Pourtant, très peu de personnes à l’extérieur de la communauté LGBTQ+ ont pris le temps de se pencher sur ces polémiques. En effet, l’Amérique était alors submergée par la vague du mouvement Black Lives Matter, en réaction au meurtre de George Floyd. Toutefois, si l’événement peut paraître banal, il montre tout de même à quel point il est important de s’informer et de se sensibiliser sur les réalités vécues par ces personnes trop souvent marginalisées.  

Évolution lente, mais présente 

Nous sommes donc un an plus tard. Au courant de cette année, plusieurs avancements ont eu lieu. Des millions de personnes ont salué avec enthousiasme le coming out de l’acteur Elliot Page, notamment connu pour ses rôles dans X-Men (2006), Juno (2007) et Inception (2010). La Cour supérieure du Québec a invalidé plusieurs articles du Code civil du Québec jugés discriminatoires envers les personnes trans ou non-binaires. La carrière de Khate Lessard, première candidate trans de la populaire émission Occupation Double (2019) a pris son envol et elle est aujourd’hui une figure connue du public québécois. Il est temps que la voix des personnes trans et non-binaires se fasse entendre et qu’elle soit respectée.  

Des réactions variées dans la communauté

M.G., un homme trans, déplore l’escalade rapide de la transphobie de l’influente autrice. Confrontée par une partie de son lectorat, « elle a eu plusieurs opportunités de se rajuster, mais elle a plutôt décidé de s’acharner contre la communauté trans ».  

Il est d’avis que les positions de l’autrice ont profité du courant politique très particulier qui a soufflé sur les États-Unis lors de la présidence de Donald Trump, qui, rappelons-le, a grandement fait régresser les droits des personnes trans lors de son mandat. 

M.G. précise : « Ce qui m’horrifie, c’est l’accueil chaleureux et l’indifférence du public pour ses propos haineux. Cet accueil a amplifié la portée de cette haine pour la faire parvenir aux yeux et aux oreilles des personnes plus vulnérables, ce qui a causé énormément de dommage. » Ses pensées accompagnent tout particulièrement les fans qui furent ainsi trahis : « C’est un peu comme si leur Dieu leur disait qu’ils ne devraient pas exister. » 

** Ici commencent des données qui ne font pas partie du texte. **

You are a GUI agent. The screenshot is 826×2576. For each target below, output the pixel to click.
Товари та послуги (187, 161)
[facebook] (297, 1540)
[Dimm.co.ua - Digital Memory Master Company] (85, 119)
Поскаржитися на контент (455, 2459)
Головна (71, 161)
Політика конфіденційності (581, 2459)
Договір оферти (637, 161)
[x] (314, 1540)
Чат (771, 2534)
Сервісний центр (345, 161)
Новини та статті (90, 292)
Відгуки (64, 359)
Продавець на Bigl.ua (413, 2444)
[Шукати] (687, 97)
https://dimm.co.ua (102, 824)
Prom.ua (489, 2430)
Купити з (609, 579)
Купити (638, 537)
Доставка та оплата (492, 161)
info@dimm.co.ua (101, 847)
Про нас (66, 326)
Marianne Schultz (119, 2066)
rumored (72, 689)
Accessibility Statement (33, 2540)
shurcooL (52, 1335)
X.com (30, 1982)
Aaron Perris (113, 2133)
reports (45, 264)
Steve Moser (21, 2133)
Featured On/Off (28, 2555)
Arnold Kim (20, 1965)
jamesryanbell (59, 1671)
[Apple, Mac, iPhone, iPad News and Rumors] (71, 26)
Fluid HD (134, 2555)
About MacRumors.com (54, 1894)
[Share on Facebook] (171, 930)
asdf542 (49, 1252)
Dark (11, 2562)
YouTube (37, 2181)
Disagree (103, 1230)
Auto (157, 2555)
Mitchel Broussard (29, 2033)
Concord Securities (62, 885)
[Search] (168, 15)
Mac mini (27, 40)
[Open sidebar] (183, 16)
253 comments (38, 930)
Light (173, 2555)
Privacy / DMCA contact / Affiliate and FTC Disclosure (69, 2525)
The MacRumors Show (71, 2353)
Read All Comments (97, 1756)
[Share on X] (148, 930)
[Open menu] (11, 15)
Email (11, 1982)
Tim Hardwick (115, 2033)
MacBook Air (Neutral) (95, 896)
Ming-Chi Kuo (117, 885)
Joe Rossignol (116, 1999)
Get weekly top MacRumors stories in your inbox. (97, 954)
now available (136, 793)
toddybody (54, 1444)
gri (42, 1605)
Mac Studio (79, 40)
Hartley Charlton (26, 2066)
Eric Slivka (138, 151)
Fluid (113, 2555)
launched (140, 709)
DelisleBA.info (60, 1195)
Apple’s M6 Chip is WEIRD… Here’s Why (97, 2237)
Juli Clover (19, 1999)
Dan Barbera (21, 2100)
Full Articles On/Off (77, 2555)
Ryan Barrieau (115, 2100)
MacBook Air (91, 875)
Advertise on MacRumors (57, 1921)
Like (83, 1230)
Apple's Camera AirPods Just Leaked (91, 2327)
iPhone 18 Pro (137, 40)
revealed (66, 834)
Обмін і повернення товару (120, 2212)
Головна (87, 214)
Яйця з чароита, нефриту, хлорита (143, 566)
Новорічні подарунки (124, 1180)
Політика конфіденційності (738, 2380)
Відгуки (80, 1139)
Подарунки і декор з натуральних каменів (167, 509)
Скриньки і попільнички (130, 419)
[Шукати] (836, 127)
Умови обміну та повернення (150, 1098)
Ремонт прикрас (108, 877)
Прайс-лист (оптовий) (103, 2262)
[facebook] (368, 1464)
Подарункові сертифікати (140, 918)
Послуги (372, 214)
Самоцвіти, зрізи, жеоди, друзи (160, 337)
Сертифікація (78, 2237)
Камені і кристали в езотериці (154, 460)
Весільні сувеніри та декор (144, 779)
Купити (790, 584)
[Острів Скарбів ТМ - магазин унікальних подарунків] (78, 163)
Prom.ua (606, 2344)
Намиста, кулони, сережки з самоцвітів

Lorsqu’il rencontre des gens qui persistent à supporter l’autrice et sa franchise, cela blesse profondément M. G. : « Cela me ramène à l’esprit les masses de gens haineux et toute la violence qui en découle. ».  

Pour sa part, Ariel Harvey, une jeune femme trans, est dans un tout autre état d’esprit : « Je serai toujours fan de son œuvre. Même les pires personnes peuvent créer des œuvres magistrales ». Évidemment, elle n’appuie pas les propos de J. K. Rowling, mais elle croit que le fait qu’une personne aime ou n’aime pas Harry Potter ne la définit pas. Avec un détachement qui peut sembler surprenant, elle affirme : « Je n’en veux même pas à J. K. Rowling. Tenir rigueur à quelqu’un qui se trouve aussi loin de moi, je trouve cela malsain. » 

Quant à L.N., personne non-binaire, il a grandement été affecté par les propos de J. K. Rowling. Il profitait du confinement imposé par le contexte pandémique pour explorer son genre et se questionner lorsque cette polémique a explosé. Affecté par le statut de l’autrice, sa grande portée et l’indifférence du public, il est allé jusqu’à douter de son jugement, de son identité et de son coming-out. 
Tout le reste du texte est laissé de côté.